Excerpted passage ::
# where to refill co2 tank



## scalesandfins

hi. does anyone know where i can go to refill my co2 tank?. preferably somewhere in vancouver. thank you.


----------



## Algae Beater

kms tools does refills and they're open on saturdays


----------



## newfie

I was told Canadian Tire


----------



## MadgicBug

I do it at DBC Marine.

$10 for 5lbs and $20 for 10lbs...have CASH ready and give it to him, otherwise prices may vary.

http://www.bcaquaria.com/forum/plants-algae-ferts-ei-co2-lighting-13/co2-refill-fyi-2346/


----------



## scalesandfins

Thank you guys, appreciate it


----------



## monkE

Any paintball store... paintballgear on boundry could be the best vancouver area one, badlands paintball in New west


----------



## CRS Fan

MadgicBug said:


> I do it at DBC Marine.
> 
> $10 for 5lbs and $20 for 10lbs...have CASH ready and give it to him, otherwise prices may vary.
> 
> http://www.bcaquaria.com/forum/plants-algae-ferts-ei-co2-lighting-13/co2-refill-fyi-2346/


X 2 on DBC Marine on Jacombs Way in Richmond, BUT they work manufacturing plant hours... Mon - Fri 8:00 - 4:30.

Best regards,

Stuart


----------



## stonedaquarium

since this is part of getting co2 refills... i would like to know if anyone has used a fluval co2 20 pressurized setup? i noticed the disposable 20 cartridges looks very similar to the ones for BB guns or paintball guns... has anyone tried using this setup? Thanks


----------



## gklaw

Similar but I think different fitting.


----------



## neven

you can buy fitting adapters on Ebay


----------



## Scherb

stonedaquarium said:


> since this is part of getting co2 refills... i would like to know if anyone has used a fluval co2 20 pressurized setup? i noticed the disposable 20 cartridges looks very similar to the ones for BB guns or paintball guns... has anyone tried using this setup? Thanks


i have a hagen co2 20 and it is only good for 15g and you have to refill the cylinder twice a day, kind of a pain in the butt. and the co2 cartridges are expensive compared to a refill in a regular system. They run a threaded cartridge that you can get at a bicycle shop for 5 bucks Cheers


----------



## neven

just an FYI:

A W Fire Guard & Supplies Ltd in port moody also refills and tests co2 tanks. Their hours like many other places are 8am to 4:30 pm. The cost is cheaper than KMS definitely, but im sure like many of these places, the cost varies depending on who's behind the counter and payment method (cash is best). Remember to go around the back rather than the front office, their address is:
2906 St. Johns St, Port Moody 

found out about them because KMS forgot to mention they don't hydrotest so i went in for a refill and got refused.

Records ::
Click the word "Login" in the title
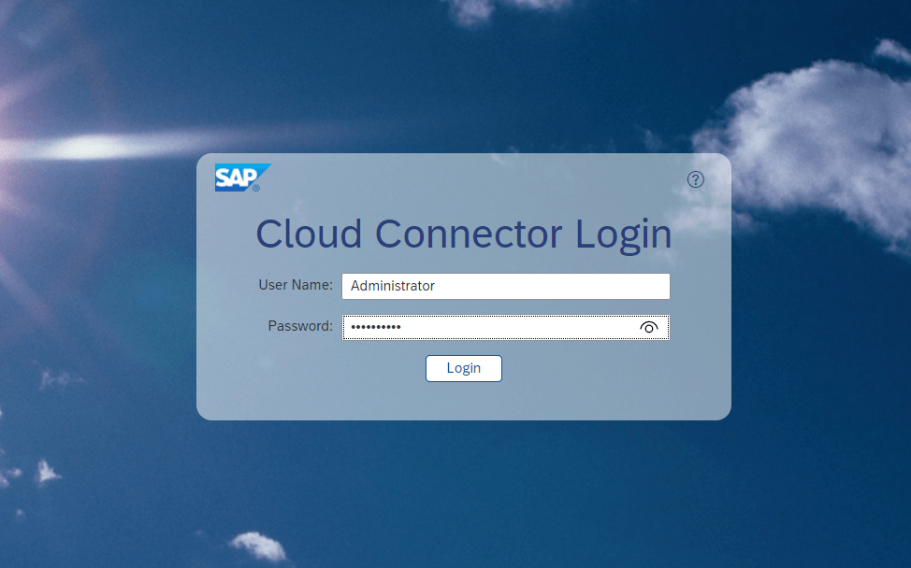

---

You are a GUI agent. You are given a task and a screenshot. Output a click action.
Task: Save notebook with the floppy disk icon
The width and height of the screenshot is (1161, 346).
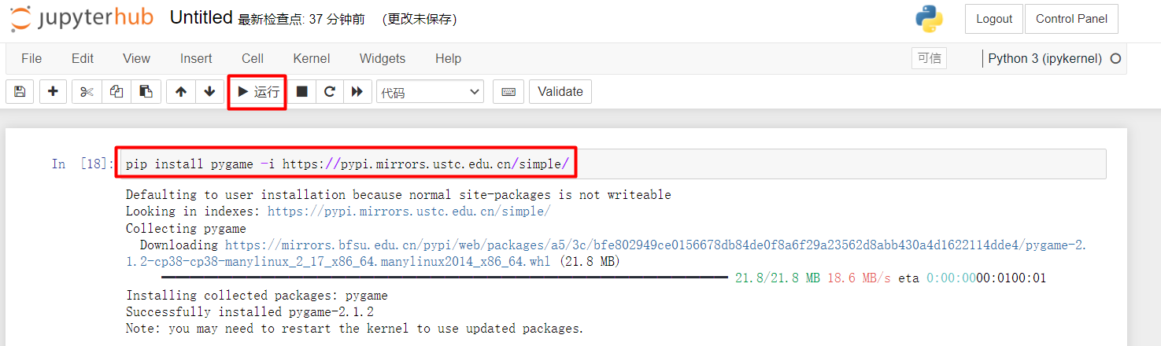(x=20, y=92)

The request :: In the thread about refilling CO2 tanks, why did neven end up learning about A W Fire Guard & Supplies Ltd? Answer in one to three sentences. The data has no role in this exercise.

The output :: KMS hadn't mentioned that it doesn't hydrotest, so neven went there for a refill and was turned away. That refusal is how neven found out about A W Fire Guard & Supplies Ltd in Port Moody, which both refills and tests CO2 tanks.